If not, definitely look into robots.txt as Zepplock mentioned. After setting the robots.txt you can expedite removal from Google's index with their Webmaster Tools
Also you can make a rule in your scripts to redirect with header 301 each page to new one
Robots.txt is a good suggestion but...Google doesn't always listen. Yea, that's right, they don't always listen.
So, disallow all spiders but....also put this in your header
<meta name="robots" content="noindex, nofollow, noarchive" />
It's better to be safe than sorry. Meta commands are like yelling at Google "I DONT WANT YOU TO DO THIS TO THIS PAGE". :)
Do both, save yourself some pain. :)
I suggest you to either add no index meta tag in all old page or just disallow by robots.txt. Best way to just blocked the by robots.txt. One thing more add the sitemap in new site and submit it in webmaster that improve your new website indexing.

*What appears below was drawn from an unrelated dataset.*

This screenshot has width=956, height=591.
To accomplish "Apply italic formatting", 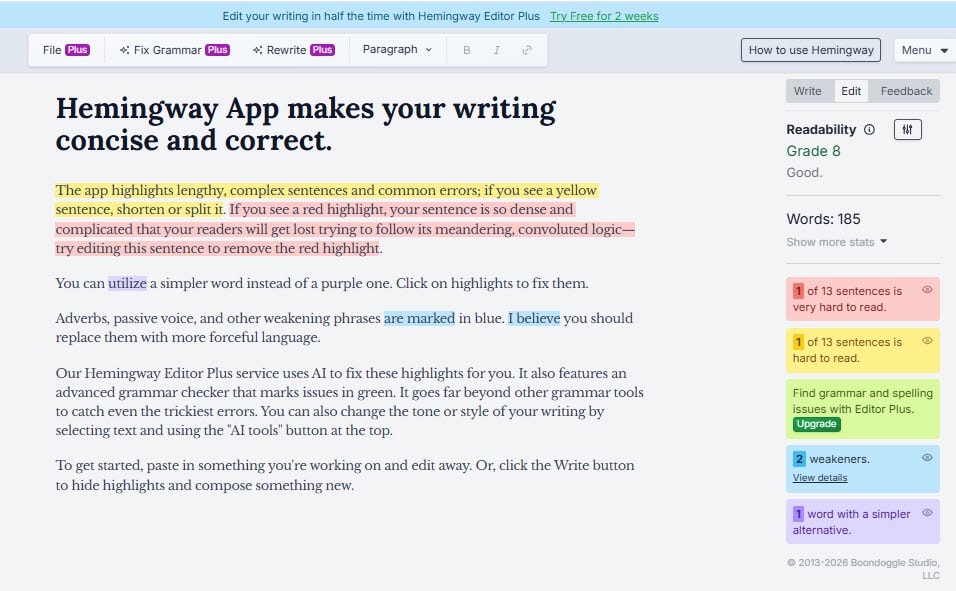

Password protect your webpages or directories that you don't want web spiders to crawl/index by putting password protecting code in the .htaccess file (if present in your website's root directory on the server or create a new one and upload it).
The web spiders will never know that password and hence won't be able to index the protected directories or web pages.
you can block any particular urls in webmasters check once...even you can block using robots.txt....remove sitemap for your old backup site and put noindex no follow tag for all of your old backup pages...i too handled this situation for one of my client............